[Source data]
>>>>>

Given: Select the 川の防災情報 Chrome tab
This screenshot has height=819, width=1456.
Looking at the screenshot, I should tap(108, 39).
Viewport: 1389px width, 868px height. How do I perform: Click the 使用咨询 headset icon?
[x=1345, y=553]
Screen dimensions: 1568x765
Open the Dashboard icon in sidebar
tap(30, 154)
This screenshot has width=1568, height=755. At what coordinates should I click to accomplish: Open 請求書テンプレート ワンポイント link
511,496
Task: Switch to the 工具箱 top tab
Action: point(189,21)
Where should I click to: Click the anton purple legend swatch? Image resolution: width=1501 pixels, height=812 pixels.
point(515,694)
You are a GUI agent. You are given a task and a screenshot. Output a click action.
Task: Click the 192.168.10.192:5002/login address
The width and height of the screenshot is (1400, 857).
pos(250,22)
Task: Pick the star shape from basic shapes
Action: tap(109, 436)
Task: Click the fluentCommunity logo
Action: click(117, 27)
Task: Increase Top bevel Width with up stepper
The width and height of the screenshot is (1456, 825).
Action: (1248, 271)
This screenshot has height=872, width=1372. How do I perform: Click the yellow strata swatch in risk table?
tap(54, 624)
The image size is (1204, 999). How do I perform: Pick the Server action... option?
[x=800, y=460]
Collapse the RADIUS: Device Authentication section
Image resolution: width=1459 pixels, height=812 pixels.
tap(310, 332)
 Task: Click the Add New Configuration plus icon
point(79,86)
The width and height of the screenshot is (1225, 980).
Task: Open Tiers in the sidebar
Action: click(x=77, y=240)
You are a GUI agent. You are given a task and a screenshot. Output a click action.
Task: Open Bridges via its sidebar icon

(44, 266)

<<<<<

### WHAT TO PRODUCE
I'd like the records returned exactly as they were written, please.

### EXPECTED OUTPUT
Given: Select the 川の防災情報 Chrome tab
This screenshot has height=819, width=1456.
Looking at the screenshot, I should tap(108, 39).
Viewport: 1389px width, 868px height. How do I perform: Click the 使用咨询 headset icon?
[x=1345, y=553]
Screen dimensions: 1568x765
Open the Dashboard icon in sidebar
tap(30, 154)
This screenshot has width=1568, height=755. At what coordinates should I click to accomplish: Open 請求書テンプレート ワンポイント link
511,496
Task: Switch to the 工具箱 top tab
Action: point(189,21)
Where should I click to: Click the anton purple legend swatch? Image resolution: width=1501 pixels, height=812 pixels.
point(515,694)
You are a GUI agent. You are given a task and a screenshot. Output a click action.
Task: Click the 192.168.10.192:5002/login address
The width and height of the screenshot is (1400, 857).
pos(250,22)
Task: Pick the star shape from basic shapes
Action: tap(109, 436)
Task: Click the fluentCommunity logo
Action: click(117, 27)
Task: Increase Top bevel Width with up stepper
The width and height of the screenshot is (1456, 825).
Action: (1248, 271)
This screenshot has height=872, width=1372. How do I perform: Click the yellow strata swatch in risk table?
tap(54, 624)
The image size is (1204, 999). How do I perform: Pick the Server action... option?
[x=800, y=460]
Collapse the RADIUS: Device Authentication section
Image resolution: width=1459 pixels, height=812 pixels.
tap(310, 332)
 Task: Click the Add New Configuration plus icon
point(79,86)
The width and height of the screenshot is (1225, 980).
Task: Open Tiers in the sidebar
Action: click(x=77, y=240)
You are a GUI agent. You are given a task and a screenshot. Output a click action.
Task: Open Bridges via its sidebar icon

(44, 266)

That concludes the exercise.